The case focused on whether Craigslist has violated the federal Fair Housing Act, which outlaws discriminatory statements in marketing properties for sale or rental, by allowing its users to post discriminatory content. Craigslist does not pre-screen content, and relies on its users to flag improper and illegal content. The site does include information about the provisions of the Fair Housing Act.

The lawyers group charged that users’ postings at Craigslist have included such discriminatory language as: “NO MINORITIES,” “Only Muslims apply,” and “African Americans and Arabians tend to clash with me so that won’t work out,” among other examples.

“The Web is a marvelous place but not a perfect place,” said Stephen D. Libowsky, a lawyer for the Chicago group. The Fair Housing Act is clear in its intent to stop discriminatory advertising, Libowsky said. “Our view of the world is the FHA need not be amended (for the Internet) — it already covers it.”

On Jan. 10, the U.S. District Court issued an order that blocked a motion by the lawyers group to amend or correct its complaint against Craigslist, and the lawyers’ appeal is in response to this court order and to the earlier judgment on the case.

The Jan. 10 order states that the lawyers group had asked the court to “reconsider its meager reading of the words ‘to print’ in … the Fair Housing Act” to include “Craigslist’s alleged conduct” and “modern day forms of printing.” But the court, according to the order, “sees no reason to so extend the meaning of the term ‘to print,’ especially when doing so would have the effect of trumping a more-recent legislative enactment.”

The legal question raised in the case, Libowsky said, is to what extent Internet service providers or Web providers may allow users to post content on a site even if the providers “do not in any way sponsor what they’re saying.” The lawyers group, he said, believes that site managers must “make certain that postings on your Web site comply with … the law.”

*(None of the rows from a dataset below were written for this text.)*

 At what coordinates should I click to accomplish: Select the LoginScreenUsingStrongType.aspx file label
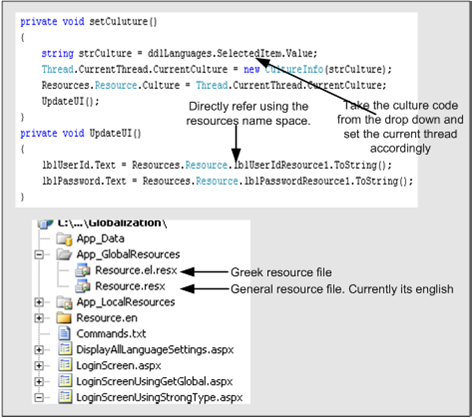(x=159, y=397)
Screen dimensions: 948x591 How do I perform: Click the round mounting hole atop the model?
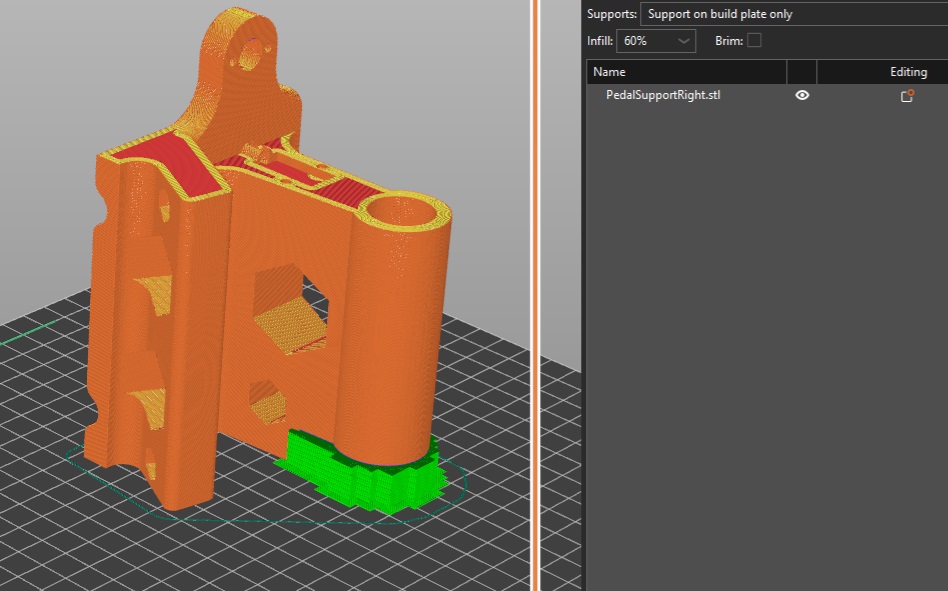[254, 54]
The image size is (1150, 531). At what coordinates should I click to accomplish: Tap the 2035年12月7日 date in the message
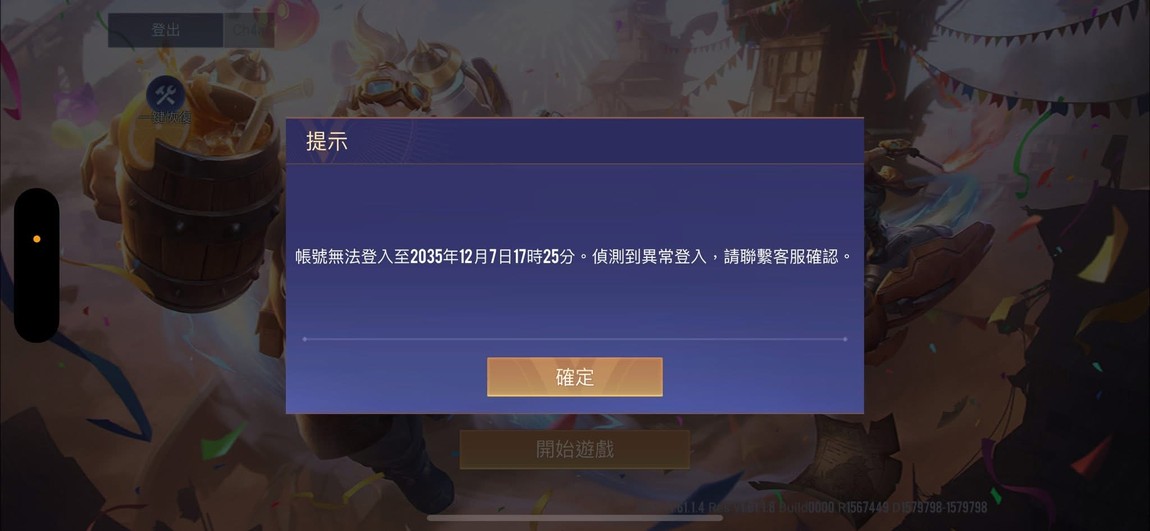[461, 257]
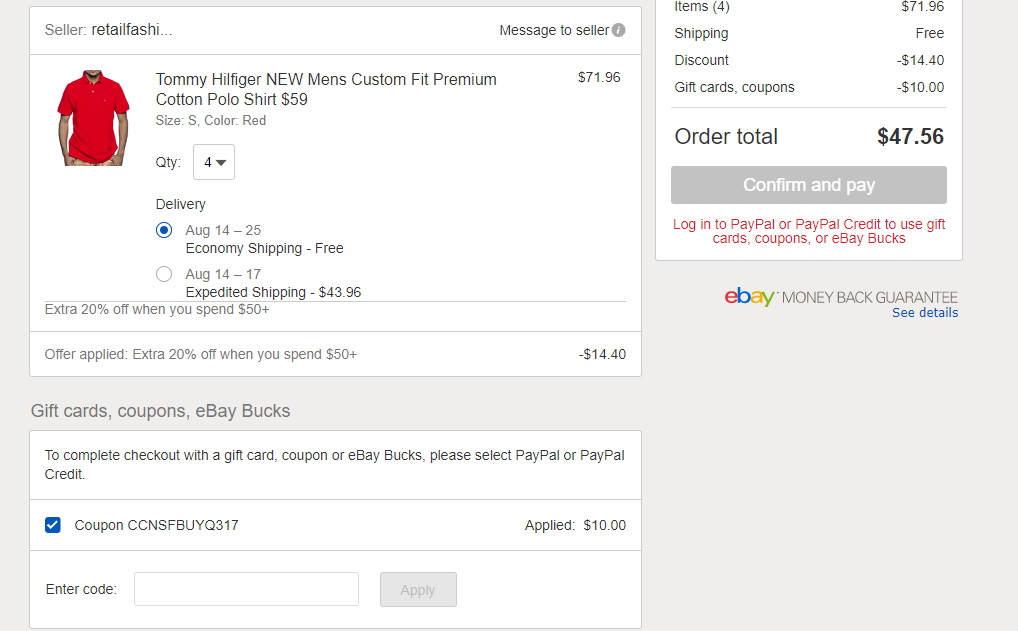Click the Order total amount $47.56

pos(910,137)
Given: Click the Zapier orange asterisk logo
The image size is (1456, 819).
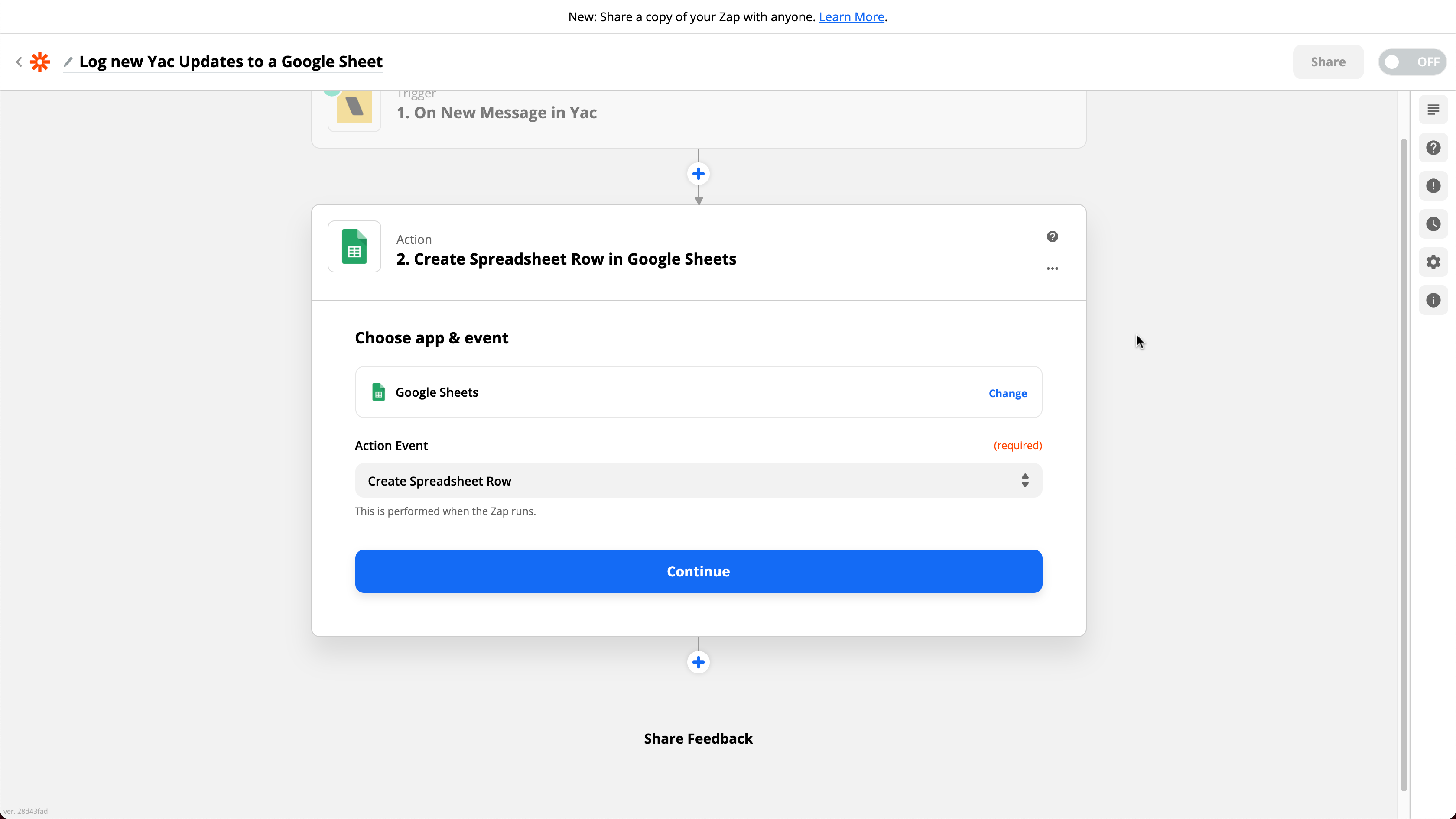Looking at the screenshot, I should tap(39, 62).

Rebecca Jeschke, a spokeswoman for the nonprofit Electronic Frontier Foundation, a group founded in 1990 that advocates for the protection of the public’s “digital rights,” said the case is important to upholding provisions of the Communications Decency Act. Section 230 of the act, she said, “gives Web sites like Craigslist the ability to act as a public forum and doesn’t hold Craigslist responsible for what posters say.”

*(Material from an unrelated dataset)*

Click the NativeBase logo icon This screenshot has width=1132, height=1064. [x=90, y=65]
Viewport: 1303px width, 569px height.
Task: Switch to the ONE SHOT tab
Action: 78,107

She added, “The idea is that you don’t hold the soapbox liable for what the speaker says — if people who hosted forums were liable for what anybody said, then no one would risk hosting these forums. They just simply wouldn’t exist.”

The foundation earlier joined with a group of major tech companies including such heavyweights as AOL, Amazon.com, eBay, Google and Yahoo, among others, in filing a court brief to support Craigslist in the original lawsuit.

The lawyer group’s interpretation of the Communications Decency Act “would fundamentally undermine Congress’s key goals,” the court brief charged. The brief also stated that Internet service providers may “be forced to restrict or abandon altogether many of the features that enable the dissemination of third-party content in the first place” if they were subject to liability for this third-party content.

Libowsky said that while Craigslist does in some cases remove content posted by users at the site, it is possible that damage has already been done — the property in question may already have been sold or rented. And while users of the site may be the ones responsible for the discriminatory content, he said that site users can disguise their identity so that it can be difficult to track down the violators.

“We don’t know who they are without first suing Craigslist and issuing a subpoena to get the name of this person. A possible solution would be if the Craigslists of the world made people use their real name and real identifiable information,” he said.

Craig Newmark, Craigslist founder, referred questions about the lawsuit to company president and CEO Jim Buckmaster, who did not respond to Inman News‘ requests for comment.

While advertising dollars are increasingly shifting from traditional print media to the Web, with Craigslist and other sites enjoying revenue that formerly flowed to newspapers, for example, Libowsky said this court case is not an effort to reverse that trend.

“We’re not a part of that debate.” Rather, the Chicago lawyers’ group believes that fair-housing laws “should be the same regardless of where this is going to be seen,” and there should not be a double standard for publishing in print vs. publishing online, he said.

Newmark, meanwhile, said at a real estate conference last week that Craigslist is clearly protected by federal law. “We’re pretty much like the wall on which you might write something,” he said, or like a phone company that allows its customers to make calls but is not responsible for the content of those calls.